> [What is needed]: Convert these lines into a JSON list of strings, with one string per line and blank lines omitted.

-- START OF Material for this exercise --

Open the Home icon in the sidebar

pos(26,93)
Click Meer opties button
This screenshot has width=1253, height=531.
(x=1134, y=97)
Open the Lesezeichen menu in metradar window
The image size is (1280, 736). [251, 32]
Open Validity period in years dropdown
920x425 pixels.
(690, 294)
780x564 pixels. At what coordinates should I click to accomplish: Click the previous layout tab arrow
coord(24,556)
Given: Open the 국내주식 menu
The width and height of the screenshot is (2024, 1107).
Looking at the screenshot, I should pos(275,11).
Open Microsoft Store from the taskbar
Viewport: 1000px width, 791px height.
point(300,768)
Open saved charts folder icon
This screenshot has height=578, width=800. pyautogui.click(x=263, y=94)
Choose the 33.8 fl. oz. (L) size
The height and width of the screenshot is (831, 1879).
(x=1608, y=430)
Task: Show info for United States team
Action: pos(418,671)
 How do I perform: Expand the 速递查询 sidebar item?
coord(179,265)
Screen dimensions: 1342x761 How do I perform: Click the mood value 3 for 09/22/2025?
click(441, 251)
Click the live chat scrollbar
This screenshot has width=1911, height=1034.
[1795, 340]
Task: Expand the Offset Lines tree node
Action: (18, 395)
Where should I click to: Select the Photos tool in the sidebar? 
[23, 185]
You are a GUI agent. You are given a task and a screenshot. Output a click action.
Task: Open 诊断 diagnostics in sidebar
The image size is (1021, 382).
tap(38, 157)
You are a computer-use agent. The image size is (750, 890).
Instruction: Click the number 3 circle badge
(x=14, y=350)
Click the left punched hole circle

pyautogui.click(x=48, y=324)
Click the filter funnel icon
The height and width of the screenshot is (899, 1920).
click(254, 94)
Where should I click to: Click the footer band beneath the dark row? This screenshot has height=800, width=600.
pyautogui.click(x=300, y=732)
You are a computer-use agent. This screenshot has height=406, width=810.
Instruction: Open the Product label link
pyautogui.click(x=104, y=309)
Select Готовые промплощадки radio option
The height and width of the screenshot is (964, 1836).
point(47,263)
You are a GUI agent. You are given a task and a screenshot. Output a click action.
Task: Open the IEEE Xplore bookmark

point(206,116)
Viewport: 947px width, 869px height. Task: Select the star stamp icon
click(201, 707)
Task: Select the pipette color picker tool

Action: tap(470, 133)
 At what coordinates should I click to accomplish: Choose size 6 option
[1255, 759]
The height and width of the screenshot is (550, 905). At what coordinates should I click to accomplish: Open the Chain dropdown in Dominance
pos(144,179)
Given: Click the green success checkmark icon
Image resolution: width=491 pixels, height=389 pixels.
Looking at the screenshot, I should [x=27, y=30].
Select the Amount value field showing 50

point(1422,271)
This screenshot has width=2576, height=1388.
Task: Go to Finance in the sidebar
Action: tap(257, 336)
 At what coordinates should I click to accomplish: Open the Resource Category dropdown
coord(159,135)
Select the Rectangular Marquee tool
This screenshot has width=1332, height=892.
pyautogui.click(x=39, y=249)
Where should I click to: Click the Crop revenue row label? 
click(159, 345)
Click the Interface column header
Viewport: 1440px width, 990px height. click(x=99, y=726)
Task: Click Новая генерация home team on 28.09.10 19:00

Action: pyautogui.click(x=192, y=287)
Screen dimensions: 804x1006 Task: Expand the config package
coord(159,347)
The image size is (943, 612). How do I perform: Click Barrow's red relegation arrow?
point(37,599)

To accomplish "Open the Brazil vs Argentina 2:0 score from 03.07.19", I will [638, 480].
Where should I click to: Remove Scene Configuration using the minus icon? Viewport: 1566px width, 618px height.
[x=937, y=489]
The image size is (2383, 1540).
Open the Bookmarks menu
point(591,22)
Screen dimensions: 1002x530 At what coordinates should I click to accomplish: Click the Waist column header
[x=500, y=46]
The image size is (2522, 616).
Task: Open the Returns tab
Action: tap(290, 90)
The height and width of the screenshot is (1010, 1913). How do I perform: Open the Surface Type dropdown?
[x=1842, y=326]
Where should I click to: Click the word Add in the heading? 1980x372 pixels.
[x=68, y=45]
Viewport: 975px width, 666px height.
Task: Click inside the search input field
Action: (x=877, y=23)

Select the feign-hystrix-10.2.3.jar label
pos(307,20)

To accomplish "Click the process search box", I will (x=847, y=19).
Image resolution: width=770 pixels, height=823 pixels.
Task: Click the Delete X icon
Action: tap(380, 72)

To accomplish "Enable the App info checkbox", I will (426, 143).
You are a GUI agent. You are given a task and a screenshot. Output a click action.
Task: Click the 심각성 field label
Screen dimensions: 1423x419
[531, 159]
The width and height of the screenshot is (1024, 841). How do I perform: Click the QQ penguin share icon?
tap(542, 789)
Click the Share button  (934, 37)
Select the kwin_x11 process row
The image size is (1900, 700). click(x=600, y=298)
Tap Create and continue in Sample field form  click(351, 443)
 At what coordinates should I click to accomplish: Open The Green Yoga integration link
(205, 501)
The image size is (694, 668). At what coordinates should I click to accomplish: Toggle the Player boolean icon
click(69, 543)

-- END OF Material for this exercise --

> [Answer to this task]:
[
  "Open the Home icon in the sidebar",
  "pos(26,93)",
  "Click Meer opties button",
  "This screenshot has width=1253, height=531.",
  "(x=1134, y=97)",
  "Open the Lesezeichen menu in metradar window",
  "The image size is (1280, 736). [251, 32]",
  "Open Validity period in years dropdown",
  "920x425 pixels.",
  "(690, 294)",
  "780x564 pixels. At what coordinates should I click to accomplish: Click the previous layout tab arrow",
  "coord(24,556)",
  "Given: Open the 국내주식 menu",
  "The width and height of the screenshot is (2024, 1107).",
  "Looking at the screenshot, I should pos(275,11).",
  "Open Microsoft Store from the taskbar",
  "Viewport: 1000px width, 791px height.",
  "point(300,768)",
  "Open saved charts folder icon",
  "This screenshot has height=578, width=800. pyautogui.click(x=263, y=94)",
  "Choose the 33.8 fl. oz. (L) size",
  "The height and width of the screenshot is (831, 1879).",
  "(x=1608, y=430)",
  "Task: Show info for United States team",
  "Action: pos(418,671)",
  " How do I perform: Expand the 速递查询 sidebar item?",
  "coord(179,265)",
  "Screen dimensions: 1342x761 How do I perform: Click the mood value 3 for 09/22/2025?",
  "click(441, 251)",
  "Click the live chat scrollbar",
  "This screenshot has width=1911, height=1034.",
  "[1795, 340]",
  "Task: Expand the Offset Lines tree node",
  "Action: (18, 395)",
  "Where should I click to: Select the Photos tool in the sidebar? ",
  "[23, 185]",
  "You are a GUI agent. You are given a task and a screenshot. Output a click action.",
  "Task: Open 诊断 diagnostics in sidebar",
  "The image size is (1021, 382).",
  "tap(38, 157)",
  "You are a computer-use agent. The image size is (750, 890).",
  "Instruction: Click the number 3 circle badge",
  "(x=14, y=350)",
  "Click the left punched hole circle",
  "pyautogui.click(x=48, y=324)",
  "Click the filter funnel icon",
  "The height and width of the screenshot is (899, 1920).",
  "click(254, 94)",
  "Where should I click to: Click the footer band beneath the dark row? This screenshot has height=800, width=600.",
  "pyautogui.click(x=300, y=732)",
  "You are a computer-use agent. This screenshot has height=406, width=810.",
  "Instruction: Open the Product label link",
  "pyautogui.click(x=104, y=309)",
  "Select Готовые промплощадки radio option",
  "The height and width of the screenshot is (964, 1836).",
  "point(47,263)",
  "You are a GUI agent. You are given a task and a screenshot. Output a click action.",
  "Task: Open the IEEE Xplore bookmark",
  "point(206,116)",
  "Viewport: 947px width, 869px height. Task: Select the star stamp icon",
  "click(201, 707)",
  "Task: Select the pipette color picker tool",
  "Action: tap(470, 133)",
  " At what coordinates should I click to accomplish: Choose size 6 option",
  "[1255, 759]",
  "The height and width of the screenshot is (550, 905). At what coordinates should I click to accomplish: Open the Chain dropdown in Dominance",
  "pos(144,179)",
  "Given: Click the green success checkmark icon",
  "Image resolution: width=491 pixels, height=389 pixels.",
  "Looking at the screenshot, I should [x=27, y=30].",
  "Select the Amount value field showing 50",
  "point(1422,271)",
  "This screenshot has width=2576, height=1388.",
  "Task: Go to Finance in the sidebar",
  "Action: tap(257, 336)",
  " At what coordinates should I click to accomplish: Open the Resource Category dropdown",
  "coord(159,135)",
  "Select the Rectangular Marquee tool",
  "This screenshot has width=1332, height=892.",
  "pyautogui.click(x=39, y=249)",
  "Where should I click to: Click the Crop revenue row label? ",
  "click(159, 345)",
  "Click the Interface column header",
  "Viewport: 1440px width, 990px height. click(x=99, y=726)",
  "Task: Click Новая генерация home team on 28.09.10 19:00",
  "Action: pyautogui.click(x=192, y=287)",
  "Screen dimensions: 804x1006 Task: Expand the config package",
  "coord(159,347)",
  "The image size is (943, 612). How do I perform: Click Barrow's red relegation arrow?",
  "point(37,599)",
  "To accomplish \"Open the Brazil vs Argentina 2:0 score from 03.07.19\", I will [638, 480].",
  "Where should I click to: Remove Scene Configuration using the minus icon? Viewport: 1566px width, 618px height.",
  "[x=937, y=489]",
  "The image size is (2383, 1540).",
  "Open the Bookmarks menu",
  "point(591,22)",
  "Screen dimensions: 1002x530 At what coordinates should I click to accomplish: Click the Waist column header",
  "[x=500, y=46]",
  "The image size is (2522, 616).",
  "Task: Open the Returns tab",
  "Action: tap(290, 90)",
  "The height and width of the screenshot is (1010, 1913). How do I perform: Open the Surface Type dropdown?",
  "[x=1842, y=326]",
  "Where should I click to: Click the word Add in the heading? 1980x372 pixels.",
  "[x=68, y=45]",
  "Viewport: 975px width, 666px height.",
  "Task: Click inside the search input field",
  "Action: (x=877, y=23)",
  "Select the feign-hystrix-10.2.3.jar label",
  "pos(307,20)",
  "To accomplish \"Click the process search box\", I will (x=847, y=19).",
  "Image resolution: width=770 pixels, height=823 pixels.",
  "Task: Click the Delete X icon",
  "Action: tap(380, 72)",
  "To accomplish \"Enable the App info checkbox\", I will (426, 143).",
  "You are a GUI agent. You are given a task and a screenshot. Output a click action.",
  "Task: Click the 심각성 field label",
  "Screen dimensions: 1423x419",
  "[531, 159]",
  "The width and height of the screenshot is (1024, 841). How do I perform: Click the QQ penguin share icon?",
  "tap(542, 789)",
  "Click the Share button  (934, 37)",
  "Select the kwin_x11 process row",
  "The image size is (1900, 700). click(x=600, y=298)",
  "Tap Create and continue in Sample field form  click(351, 443)",
  " At what coordinates should I click to accomplish: Open The Green Yoga integration link",
  "(205, 501)",
  "The image size is (694, 668). At what coordinates should I click to accomplish: Toggle the Player boolean icon",
  "click(69, 543)"
]